[Pointing data for text and elements]
··········

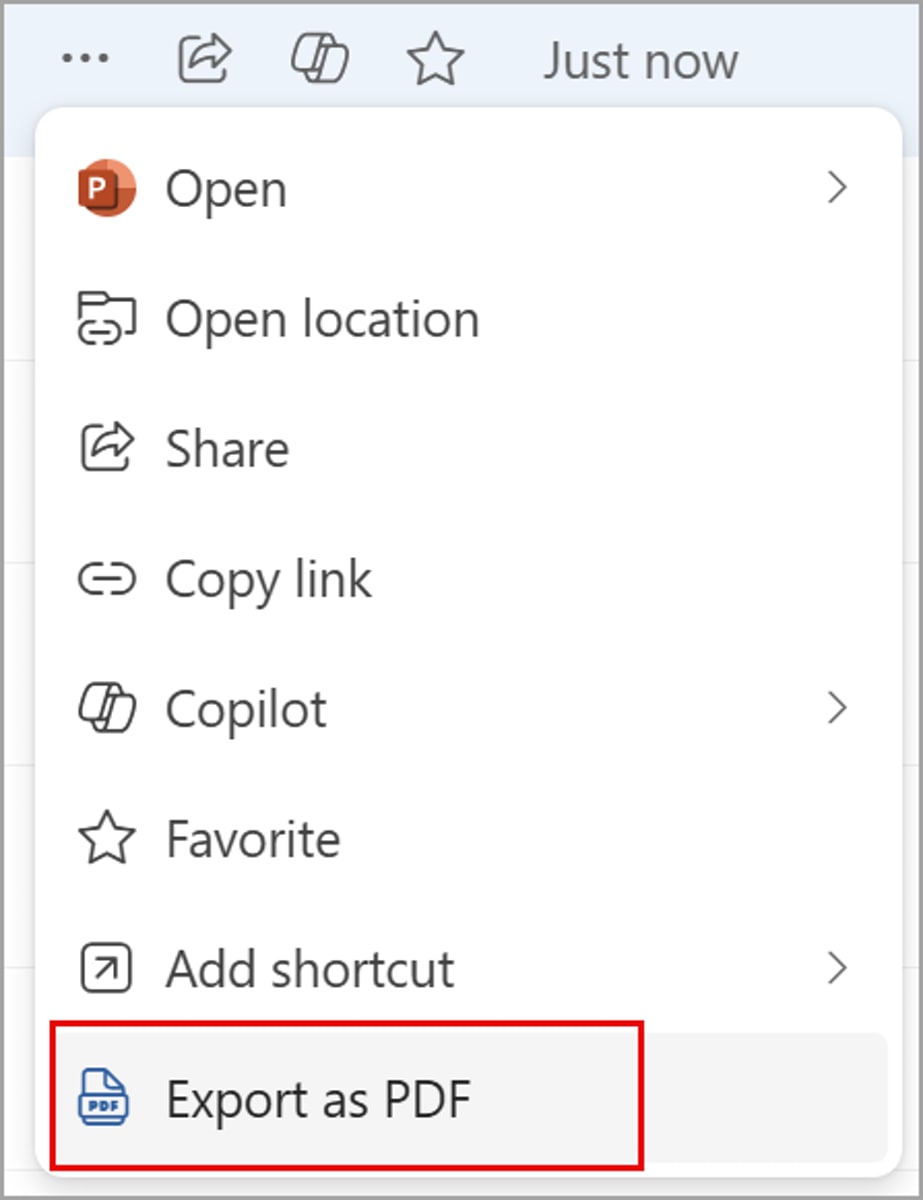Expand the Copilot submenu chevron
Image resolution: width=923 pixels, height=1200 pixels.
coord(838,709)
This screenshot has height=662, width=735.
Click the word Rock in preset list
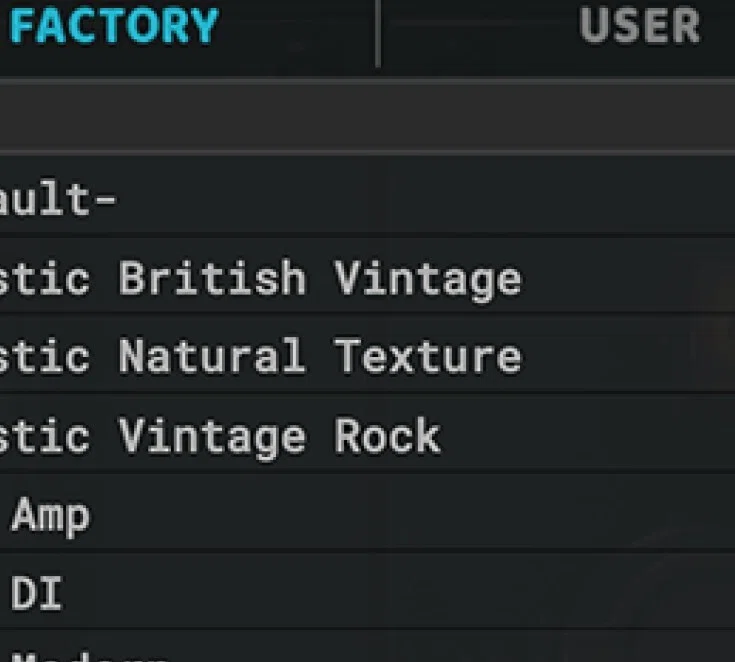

··········

Given exercise: Give each line of the data above as a row in a Markdown table with the columns Row and Line, numbering the rows and skipping any blank lines. Leave the pictures out of the table.

Correct output:
| Row | Line |
|---|---|
| 1 | Expand the Copilot submenu chevron |
| 2 | Image resolution: width=923 pixels, height=1200 pixels. |
| 3 | coord(838,709) |
| 4 | This screenshot has height=662, width=735. |
| 5 | Click the word Rock in preset list |